### INPUT DATA
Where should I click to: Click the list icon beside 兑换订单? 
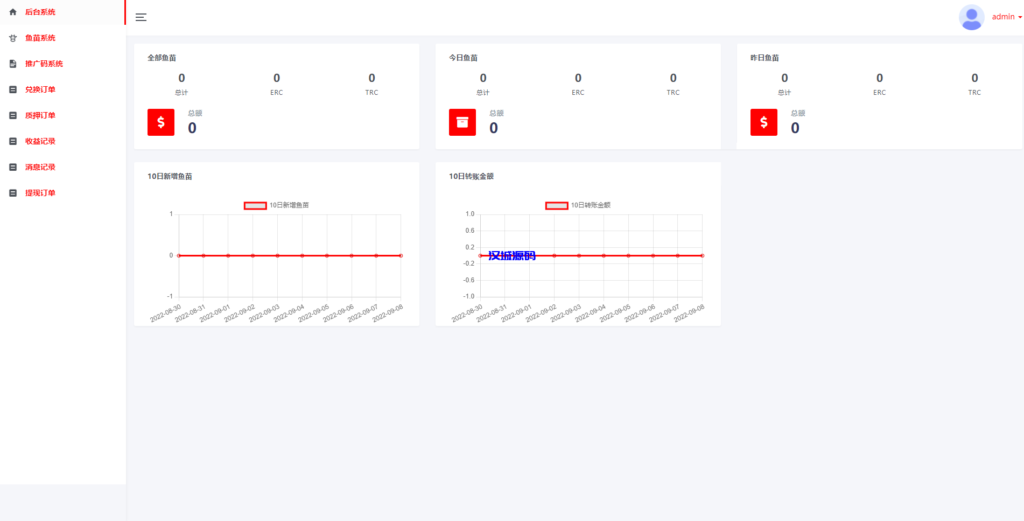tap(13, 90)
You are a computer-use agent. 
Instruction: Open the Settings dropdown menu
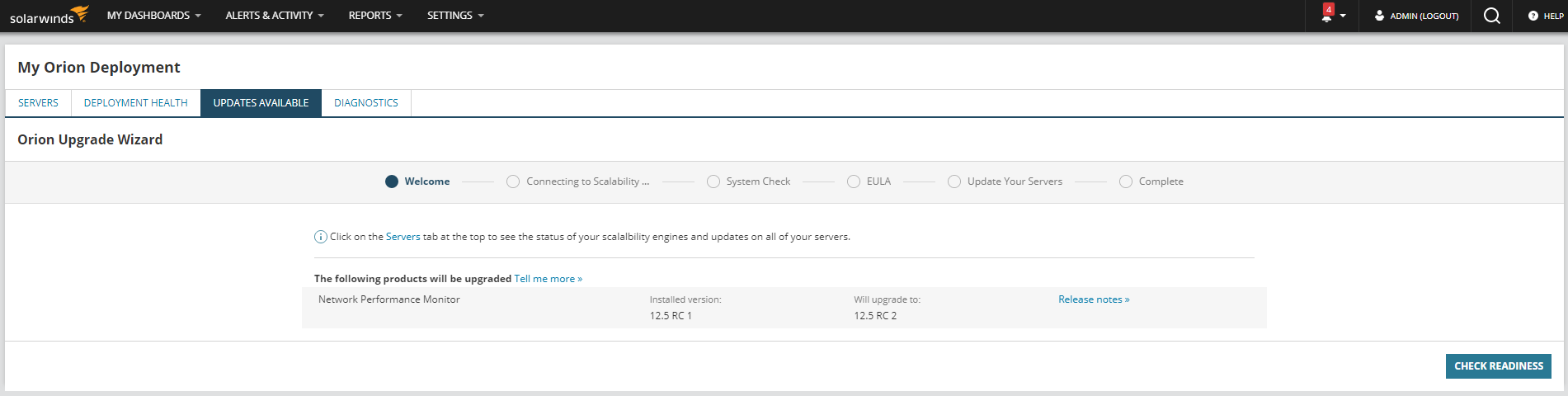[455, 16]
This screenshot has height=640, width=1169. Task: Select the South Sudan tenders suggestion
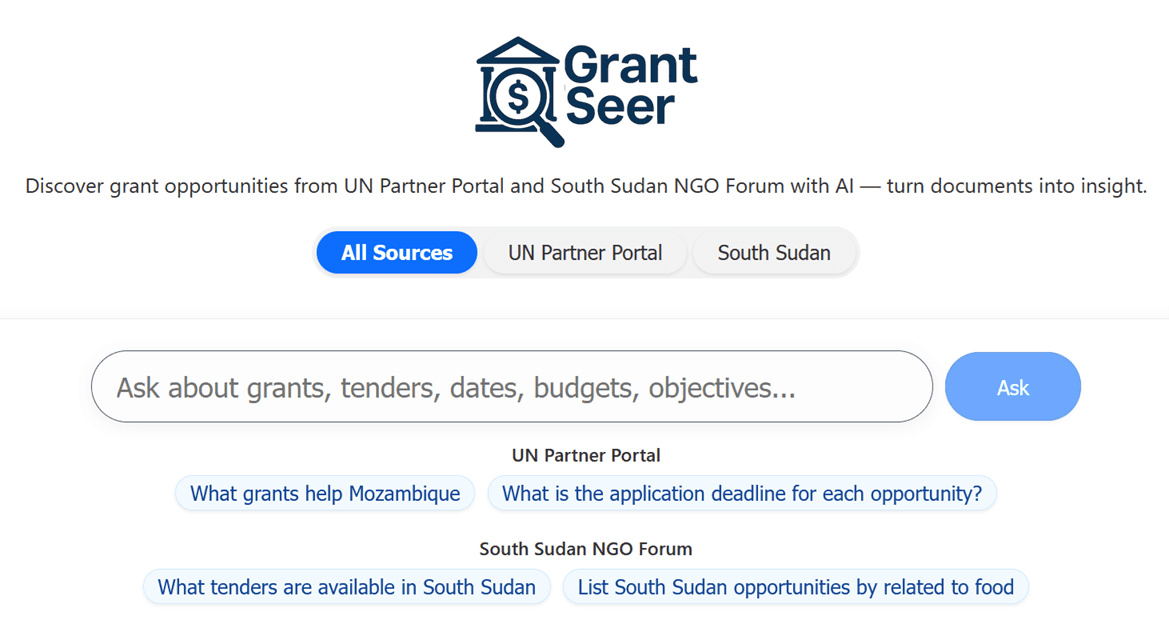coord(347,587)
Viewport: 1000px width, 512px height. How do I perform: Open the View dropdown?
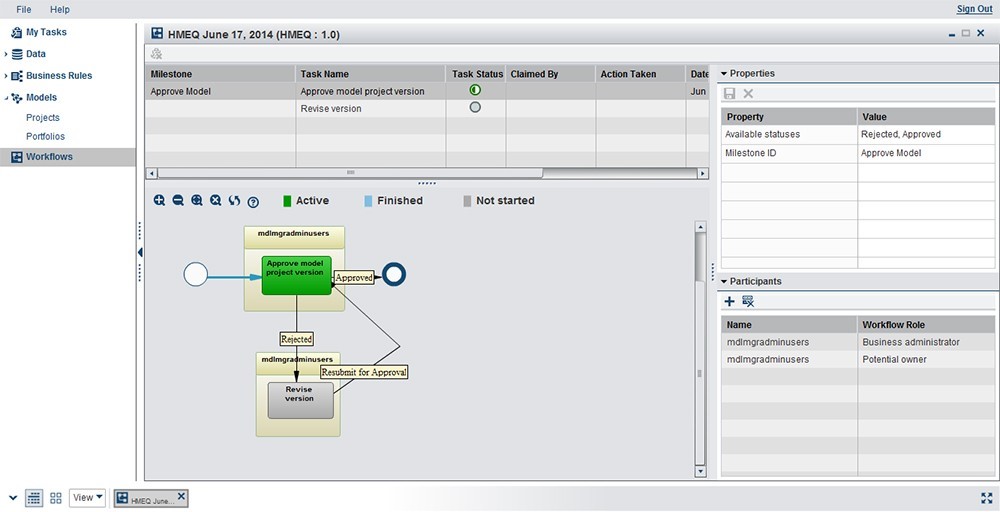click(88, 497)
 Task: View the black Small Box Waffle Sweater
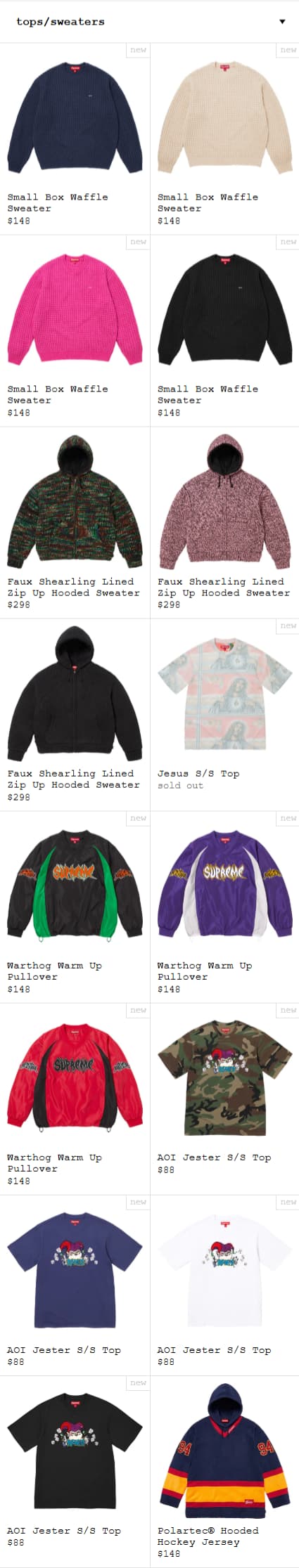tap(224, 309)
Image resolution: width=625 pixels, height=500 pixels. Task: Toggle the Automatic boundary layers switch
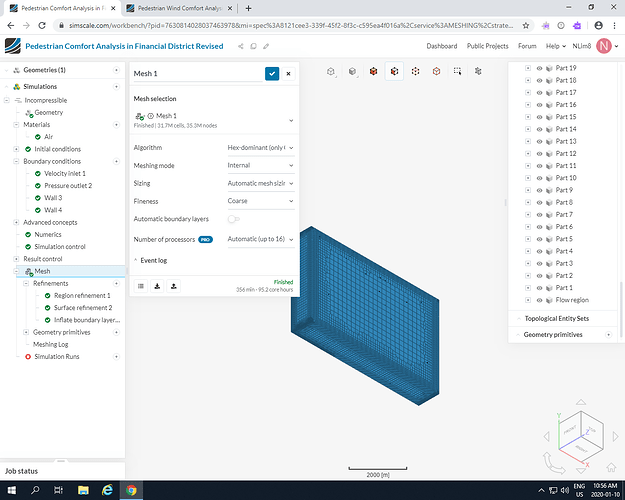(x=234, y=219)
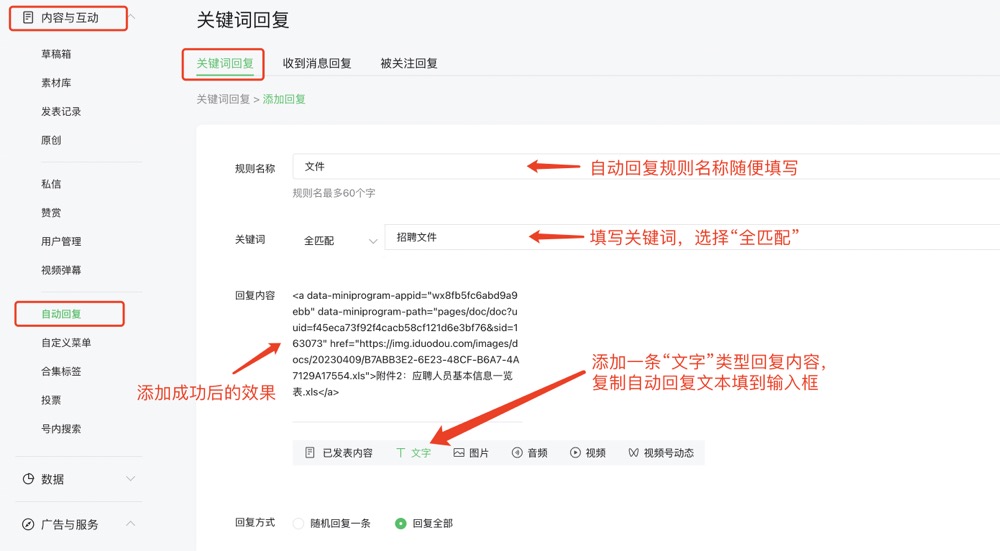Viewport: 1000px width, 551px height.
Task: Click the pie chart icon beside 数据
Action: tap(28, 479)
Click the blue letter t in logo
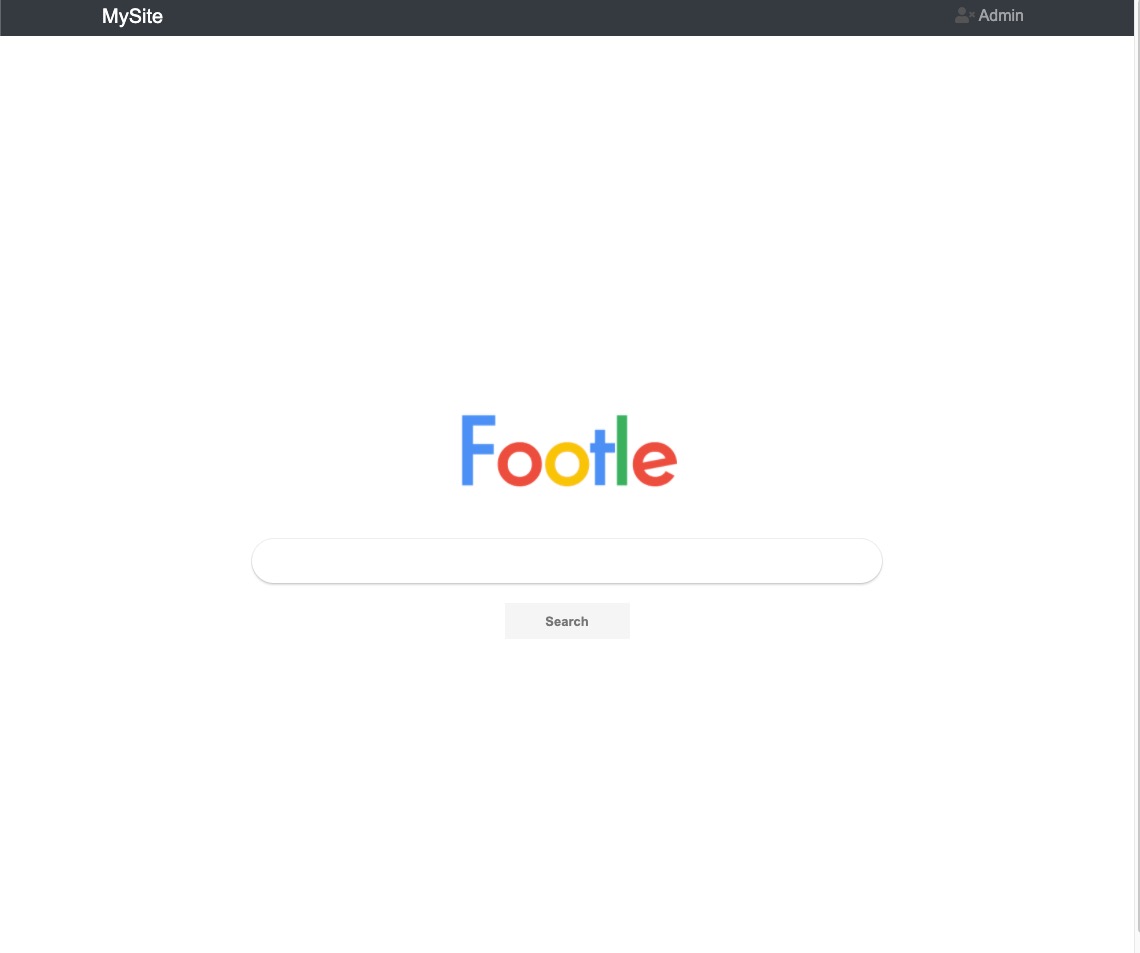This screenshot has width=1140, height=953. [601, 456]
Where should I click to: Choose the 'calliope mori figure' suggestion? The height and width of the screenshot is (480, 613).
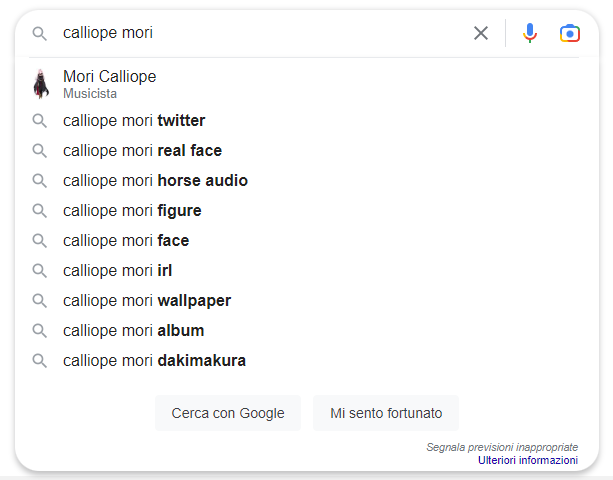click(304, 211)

### TASK DETAILS
Write out each entry exactly, images excluded.

### RESULT FOR THIS EXERCISE
Where should I click to: Click the list icon beside 兑换订单? 
tap(13, 90)
You are a computer-use agent. 
Instruction: Open the Settings dropdown menu
[455, 16]
This screenshot has height=640, width=1169. Task: Select the South Sudan tenders suggestion
coord(347,587)
Viewport: 1000px width, 512px height. How do I perform: Open the View dropdown?
click(88, 497)
 Task: View the black Small Box Waffle Sweater
tap(224, 309)
Image resolution: width=625 pixels, height=500 pixels. Task: Toggle the Automatic boundary layers switch
(x=234, y=219)
Viewport: 1000px width, 551px height.
Task: Click the pie chart icon beside 数据
Action: tap(28, 479)
Click the blue letter t in logo
This screenshot has width=1140, height=953. [601, 456]
Where should I click to: Choose the 'calliope mori figure' suggestion? The height and width of the screenshot is (480, 613).
click(304, 211)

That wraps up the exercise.